Extrait présenté:
::::::::
Le marché de l’emploi se rééquilibre aux Etats-Unis, l’inflation ralentit malgré de récents rebonds: les ingrédients semblent réunis pour que la Fed maintienne ses taux à leur niveau actuel, lors de sa réunion mardi et mercredi, sans toutefois crier victoire.
«Il est largement attendu que la Fed maintienne ses taux stables», lors de la réunion de son Comité de politique monétaire, le FOMC, selon une note des économistes d’Oxford Economics. Les taux se situent dans la fourchette de 5,25 à 5,50%, après 11 relèvements depuis mars 2022. Pour se décider, les responsables de la Fed scruteront la situation de l’emploi, la consommation, l’activité manufacturière et, bien sûr... les chiffres de l’inflation, dont le ralentissement est leur priorité depuis près de deux ans.
Or, celle-ci a accéléré en août, pour le deuxième mois d’affilée, à 3,7% sur un an, après avoir ralenti pendant un an, selon l’indice CPI publié mercredi. Mais comme «l’inflation sous-jacente s’est mieux comportée, nous ne nous attendons pas à ce que ces données aient beaucoup d’impact» sur la décision de la Fed, estiment encore les économistes d’Oxford. En effet, cette mesure, qui exclut les prix de l’alimentation et de l’énergie, a continué à ralentir en août.
Le président de la Fed, Jerome Powell, pourrait, toutefois, «profiter de l’occasion pour souligner le chemin incertain et semé d’embûches en matière de désinflation», a commenté Krishna Guha, économiste pour Evercore, société de conseil en investissements. Jerome Powell tiendra son habituelle conférence de presse mercredi, après la publication de la décision du comité et des prévisions économiques actualisées. Il devrait conserver un ton très prudent, laissant la porte ouverte à des hausses supplémentaires.
«La Fed en a terminé avec son cycle de resserrement» mais ses responsables se garderont bien de l’affirmer, afin d’éviter «que les marchés intègrent» cela, a dit à l’AFP Gregory Daco, chef économiste pour EY. Le risque ? Voir «les conditions financières se (relâcher) prématurément», ce qui pourrait faire repartir les prix à la hausse.
::::::::
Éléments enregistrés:
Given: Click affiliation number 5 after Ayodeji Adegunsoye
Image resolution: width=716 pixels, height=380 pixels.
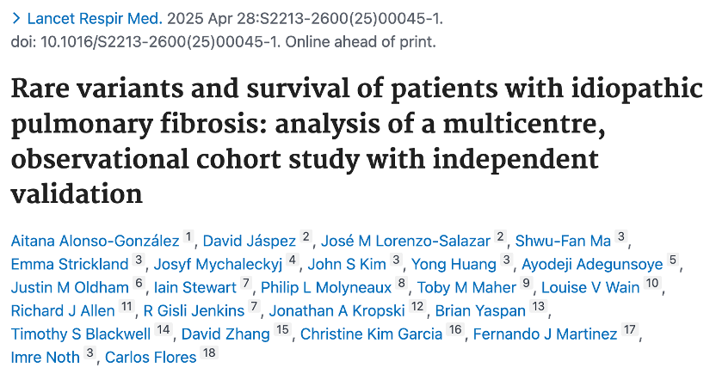Looking at the screenshot, I should click(x=672, y=260).
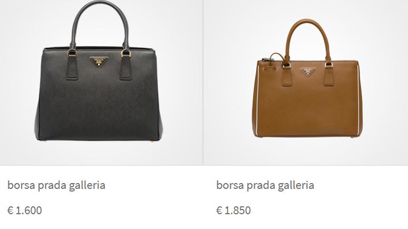Click the left gold ring on black bag
The image size is (408, 229).
pyautogui.click(x=72, y=54)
::::::::
Consigne 1:
Dans l'article sur la Fed :
(a) Dans quelle fourchette se situent actuellement les taux ?
(b) À quel niveau l'inflation a-t-elle accéléré en août sur un an ?
(c) Pour quelle société Gregory Daco est-il chef économiste ?
Consigne 2: Poursuivez l'article sur la réunion de la Fed à partir de sa dernière phrase.
La liste n'est d'aucune utilité ici.

Réponse finale 1:
(a) De 5,25 à 5,50 %.
(b) 3,7 %.
(c) EY.

Réponse finale 2:
Côté emploi, la situation semble se rééquilibrer progressivement, après deux années de pénurie de main- d’oeuvre. Le taux de chômage a grimpé à 3,8% en août, en raison d’un afflux de nouveaux travailleurs, ce qui devrait aider à calmer l’inflation.
La Fed s’intéresse aussi de près à la consommation, moteur de la croissance économique américaine. Celle-ci était vigoureuse depuis le début de la crise de la
Covid, alimentant la forte inflation. Elle montre, pourtant, de premiers signes de faiblesse, avec des dépenses «modestes» cet été, selon le «Beige Book», une enquête réalisée par la Fed.
Les ménages américains arrivent au bout des économies accumulées depuis le début de la pandémie. Et, donc, «comptent davantage sur l’emprunt pour financer leurs dépenses», selon l’enquête de la Fed. Or, avec les hausses de taux successives, le crédit coûte bien plus cher, contraignant les ménages à repousser certains achats, ou même y renoncer.
Et dès octobre, des millions d’Américains recommenceront à rembourser leur prêt étudiant, après deux ans et demi de pause liée à la Covid. La grève inédite entamée vendredi par le puissant syndicat de l’automobile, l’UAW, pourrait, en outre, peser sur la croissance.
De même que le spectre d’un «shutdown», une paralysie de l’administration fédérale, si républicains et démocrates au Congrès ne s’accordent pas rapidement sur le budget du gouvernement. Le comité de politique monétaire de la Fed se réunira au complet, pour la première fois depuis février, après le départ de l’ancienne vice-présidente Lael Brainard, partie diriger l’équipe de conseillers économiques de la Maison-Blanche.
Un gouverneur de la Fed, Philip Jefferson, lui succèdera, comme l’a récemment confirmé le Sénat, qui a également validé la nomination d’Adriana Kugler, représentante des Etats-Unis à la Banque mondiale, au siège vacant de gouverneur, devenant la première responsable de la Fed d’origine hispanique. De l’autre côté de l’Atlantique, la Banque centrale européenne (BCE) a relevé, jeudi, ses taux de 0,25 point pour le porter à 4,0%, à son plus haut niveau depuis 1999, mais cela pourrait être la dernière hausse. Si la croissance a ralenti en zone euro, l’inflation y était toujours, en août, de 5,3%.